36.9 Puente con nuestro tema (breve y honesto)
La cuantización de pesos y la poda son reducciones agnósticas al contenido. Incluso cuantizar la caché KV (la sección de arriba) es agnóstico: encoge cada entrada por igual, sin mirar cuál importa. Nuestra ventana D_f basada en γ (Cap. 20) hace algo distinto y complementario —decide qué tokens de la caché conservar, de forma consciente del contenido—: es un eje ortogonal, no un método rival, y se combina con cuantizar la KV (menos bits × menos entradas). Y la poda de cabezas encaja con nuestra observación de que distintas cabezas decaen distinto (su γ por cabeza): unas importan más que otras —coherente tanto con la poda de cabezas como con nuestro γ por cabeza, sin afirmar causalidad—.

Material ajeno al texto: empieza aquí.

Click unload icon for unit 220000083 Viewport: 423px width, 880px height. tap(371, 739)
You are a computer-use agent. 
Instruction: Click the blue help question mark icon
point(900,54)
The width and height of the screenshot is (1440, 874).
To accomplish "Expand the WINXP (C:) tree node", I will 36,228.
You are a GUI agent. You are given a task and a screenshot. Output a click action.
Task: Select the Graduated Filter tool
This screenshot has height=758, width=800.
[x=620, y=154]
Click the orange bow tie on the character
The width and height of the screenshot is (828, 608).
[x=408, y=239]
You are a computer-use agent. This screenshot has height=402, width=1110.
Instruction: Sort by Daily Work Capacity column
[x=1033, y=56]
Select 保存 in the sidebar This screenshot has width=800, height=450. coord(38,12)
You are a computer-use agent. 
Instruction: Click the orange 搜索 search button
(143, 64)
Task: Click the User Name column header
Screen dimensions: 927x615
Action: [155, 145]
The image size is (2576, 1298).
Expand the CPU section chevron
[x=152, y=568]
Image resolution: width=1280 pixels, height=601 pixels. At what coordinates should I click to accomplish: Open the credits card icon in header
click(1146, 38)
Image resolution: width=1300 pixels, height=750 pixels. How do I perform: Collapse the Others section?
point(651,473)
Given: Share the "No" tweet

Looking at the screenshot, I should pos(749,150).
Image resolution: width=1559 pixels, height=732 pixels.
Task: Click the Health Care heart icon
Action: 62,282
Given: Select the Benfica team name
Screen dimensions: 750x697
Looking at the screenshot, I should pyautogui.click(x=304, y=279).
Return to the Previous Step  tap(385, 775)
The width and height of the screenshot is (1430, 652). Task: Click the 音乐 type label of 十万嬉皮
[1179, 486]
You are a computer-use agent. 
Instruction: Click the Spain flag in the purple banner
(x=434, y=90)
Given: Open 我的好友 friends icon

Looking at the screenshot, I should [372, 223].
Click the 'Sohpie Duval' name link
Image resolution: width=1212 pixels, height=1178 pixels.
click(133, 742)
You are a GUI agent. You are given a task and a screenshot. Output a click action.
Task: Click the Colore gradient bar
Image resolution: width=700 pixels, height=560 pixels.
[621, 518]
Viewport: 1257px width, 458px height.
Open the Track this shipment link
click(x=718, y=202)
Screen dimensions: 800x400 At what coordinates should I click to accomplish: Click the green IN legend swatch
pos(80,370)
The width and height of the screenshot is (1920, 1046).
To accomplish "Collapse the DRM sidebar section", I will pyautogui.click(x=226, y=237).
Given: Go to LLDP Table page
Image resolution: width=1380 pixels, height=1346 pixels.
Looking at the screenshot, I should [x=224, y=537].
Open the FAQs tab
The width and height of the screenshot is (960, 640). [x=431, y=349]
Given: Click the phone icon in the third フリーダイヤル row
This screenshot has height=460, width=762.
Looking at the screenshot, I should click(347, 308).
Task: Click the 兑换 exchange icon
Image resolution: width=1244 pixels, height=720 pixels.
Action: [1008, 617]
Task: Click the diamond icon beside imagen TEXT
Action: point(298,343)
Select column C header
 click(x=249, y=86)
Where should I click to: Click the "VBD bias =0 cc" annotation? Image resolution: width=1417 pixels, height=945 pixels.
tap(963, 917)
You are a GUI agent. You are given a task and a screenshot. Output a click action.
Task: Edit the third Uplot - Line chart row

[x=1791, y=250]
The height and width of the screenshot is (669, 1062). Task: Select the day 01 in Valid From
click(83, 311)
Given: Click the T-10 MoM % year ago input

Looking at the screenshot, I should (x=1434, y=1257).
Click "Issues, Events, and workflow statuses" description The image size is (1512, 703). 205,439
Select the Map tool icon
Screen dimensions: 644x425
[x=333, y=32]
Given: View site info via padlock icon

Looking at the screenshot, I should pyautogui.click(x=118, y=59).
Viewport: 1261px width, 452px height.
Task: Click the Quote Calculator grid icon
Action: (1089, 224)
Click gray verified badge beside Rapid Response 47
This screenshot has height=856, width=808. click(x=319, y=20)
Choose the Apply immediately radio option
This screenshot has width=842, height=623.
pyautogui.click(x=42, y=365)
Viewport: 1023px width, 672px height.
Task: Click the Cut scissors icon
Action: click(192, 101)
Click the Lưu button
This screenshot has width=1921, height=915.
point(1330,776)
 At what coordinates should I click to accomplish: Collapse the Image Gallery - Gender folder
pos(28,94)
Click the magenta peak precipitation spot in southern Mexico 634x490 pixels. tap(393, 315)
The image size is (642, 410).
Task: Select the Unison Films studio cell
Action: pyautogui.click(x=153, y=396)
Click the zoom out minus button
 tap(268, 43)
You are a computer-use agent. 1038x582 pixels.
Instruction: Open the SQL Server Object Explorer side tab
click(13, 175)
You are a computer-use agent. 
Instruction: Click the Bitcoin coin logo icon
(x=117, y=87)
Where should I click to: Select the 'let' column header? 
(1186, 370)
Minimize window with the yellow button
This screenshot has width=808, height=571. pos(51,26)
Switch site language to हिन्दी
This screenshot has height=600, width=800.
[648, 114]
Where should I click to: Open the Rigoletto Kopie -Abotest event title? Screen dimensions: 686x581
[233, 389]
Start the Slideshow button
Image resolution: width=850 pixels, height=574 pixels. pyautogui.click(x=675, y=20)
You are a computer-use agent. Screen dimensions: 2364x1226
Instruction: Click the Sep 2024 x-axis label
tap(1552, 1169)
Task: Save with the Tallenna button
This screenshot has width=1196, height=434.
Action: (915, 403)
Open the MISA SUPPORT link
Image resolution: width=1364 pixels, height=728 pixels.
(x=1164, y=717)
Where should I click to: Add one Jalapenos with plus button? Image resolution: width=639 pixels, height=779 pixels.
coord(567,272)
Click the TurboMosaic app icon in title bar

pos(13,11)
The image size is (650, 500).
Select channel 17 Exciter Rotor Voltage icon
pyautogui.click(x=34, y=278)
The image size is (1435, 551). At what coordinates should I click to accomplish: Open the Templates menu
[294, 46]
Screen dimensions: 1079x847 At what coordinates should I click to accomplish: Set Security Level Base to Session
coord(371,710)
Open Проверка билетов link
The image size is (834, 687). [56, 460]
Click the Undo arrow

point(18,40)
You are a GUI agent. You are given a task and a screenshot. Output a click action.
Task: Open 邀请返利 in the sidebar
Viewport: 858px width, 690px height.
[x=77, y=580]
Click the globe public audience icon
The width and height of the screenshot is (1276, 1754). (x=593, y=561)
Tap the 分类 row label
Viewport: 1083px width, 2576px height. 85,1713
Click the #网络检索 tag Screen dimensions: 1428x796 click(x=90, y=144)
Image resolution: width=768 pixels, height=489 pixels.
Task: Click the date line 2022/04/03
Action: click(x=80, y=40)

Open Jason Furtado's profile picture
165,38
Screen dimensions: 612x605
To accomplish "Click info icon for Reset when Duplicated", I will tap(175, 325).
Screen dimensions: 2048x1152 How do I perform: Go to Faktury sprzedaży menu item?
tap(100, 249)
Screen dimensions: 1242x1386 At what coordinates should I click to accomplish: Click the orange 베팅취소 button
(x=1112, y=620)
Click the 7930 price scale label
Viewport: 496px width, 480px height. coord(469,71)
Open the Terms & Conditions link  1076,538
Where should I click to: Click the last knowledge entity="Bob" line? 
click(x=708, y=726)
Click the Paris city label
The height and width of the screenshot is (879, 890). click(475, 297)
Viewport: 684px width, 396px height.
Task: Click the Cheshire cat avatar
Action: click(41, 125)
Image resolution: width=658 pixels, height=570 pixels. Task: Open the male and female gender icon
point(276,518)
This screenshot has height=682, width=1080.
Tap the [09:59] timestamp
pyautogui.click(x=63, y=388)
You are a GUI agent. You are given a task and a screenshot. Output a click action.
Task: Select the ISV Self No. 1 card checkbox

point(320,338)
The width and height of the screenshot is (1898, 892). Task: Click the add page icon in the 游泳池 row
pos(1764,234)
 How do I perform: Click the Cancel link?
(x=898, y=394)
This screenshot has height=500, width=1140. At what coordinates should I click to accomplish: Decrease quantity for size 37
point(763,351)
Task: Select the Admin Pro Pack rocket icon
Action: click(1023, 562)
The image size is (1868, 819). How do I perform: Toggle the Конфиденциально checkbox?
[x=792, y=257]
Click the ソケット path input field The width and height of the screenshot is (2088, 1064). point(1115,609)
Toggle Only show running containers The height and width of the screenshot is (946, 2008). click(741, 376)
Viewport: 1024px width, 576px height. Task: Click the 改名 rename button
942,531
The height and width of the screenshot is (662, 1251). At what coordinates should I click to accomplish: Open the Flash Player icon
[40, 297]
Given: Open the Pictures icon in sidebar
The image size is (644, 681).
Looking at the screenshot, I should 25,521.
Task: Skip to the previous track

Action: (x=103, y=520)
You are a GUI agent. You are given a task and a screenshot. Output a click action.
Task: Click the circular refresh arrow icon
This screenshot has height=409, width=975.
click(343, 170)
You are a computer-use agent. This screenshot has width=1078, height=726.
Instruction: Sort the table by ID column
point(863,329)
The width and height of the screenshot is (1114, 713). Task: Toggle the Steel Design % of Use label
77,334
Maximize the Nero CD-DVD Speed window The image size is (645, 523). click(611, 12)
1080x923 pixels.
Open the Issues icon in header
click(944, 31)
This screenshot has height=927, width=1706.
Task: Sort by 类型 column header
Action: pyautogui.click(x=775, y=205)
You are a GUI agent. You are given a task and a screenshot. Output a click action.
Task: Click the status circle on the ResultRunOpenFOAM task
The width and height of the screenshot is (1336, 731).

tafagent trabaja en un eje complementario a la compresión de pesos: te calcula el presupuesto de KV (memoria de caché) a partir de γ (Cap. 20). Si cuantizas y/o podas un modelo para que quepa, mide además su γ para saber cuánta caché necesitarás al servirlo en contexto largo —las dos palancas se suman—.
36.10 Resumen
- Tres familias componibles: cuantización (menos bits), destilación (alumno pequeño), poda (quitar pesos). Toda compresión cambia calidad por tamaño/velocidad.
- Cuantización: mapa \(x\approx S(x_q-Z)\); PTQ (barato) vs QAT (mejor a bits bajos). El reto a escala son los outliers → LLM.int8 (16 bits aparte), SmoothQuant (migra a pesos), GPTQ (3-4 bits, Hessiana), AWQ (protege el ~1 %). 8 bits ≈ sin pérdida; 4 bits casi; sub-4-bit contestado (BitNet, QAT desde cero).
- Formato local (GGUF/k-quants): Q4_K_M es el punto dulce para correr en tu propio equipo. Y no solo se cuantizan pesos: la caché KV también (KVQuant (Hooper et al. 2024); 8-bit casi gratis en vLLM), clave en contexto largo y ortogonal a D_f (γ), que elige qué tokens guardar.
- Destilación (Hinton et al. 2015): el alumno imita los objetivos suaves (temperatura \(T\), “información oscura”) del maestro. DistilBERT (40 % menor, 97 % de calidad). Honesto: imitar salidas copia estilo, no capacidad.
- Poda: estructurada (acelera en HW normal) vs no estructurada (necesita soporte); SparseGPT/Wanda podan ~50 % one-shot; poda de cabezas (Cap. 5). La esparsidad dispersa no siempre acelera (de ahí el patrón 2:4).
- Evaluar: no solo perplejidad — la compresión daña lo raro (mates/código).
- Puente: compresión = agnóstica al contenido (pesos); D_f (γ) = consciente del contenido (caché KV), eje ortogonal.
Siguiente (Capítulo 36): con el modelo ya eficiente y comprimido, cerramos la Parte VI con servir y desplegar —throughput, batching continuo, paginación del KV-cache, latencia vs coste—.
36.11 Ejercicios
- El mapa. En \(x \approx S\,(x_q - Z)\), ¿qué papel juegan \(S\) y \(Z\)? ¿Qué gana la cuantización por grupo frente a por tensor?
- PTQ vs QAT. ¿Cuándo merece la pena el coste de QAT frente a la comodidad de PTQ?
- Outliers. ¿Por qué unas pocas dimensiones rompen la cuantización ingenua, y cómo lo resuelve LLM.int8()?
- Objetivos suaves. ¿Qué enseña la distribución completa del maestro que la etiqueta dura no? ¿Para qué sirve la temperatura \(T\)?
- Poda. ¿Por qué la poda estructurada suele acelerar más que la no estructurada en una GPU normal?
- Honestidad. ¿Por qué no basta la perplejidad para evaluar un modelo comprimido?
- Dos glotones. En generación de contexto largo, ¿qué crece más rápido con la longitud: la memoria de los pesos o la de la caché KV? ¿Por qué cuantizar la KV y usar D_f (γ) no son rivales, sino que se suman?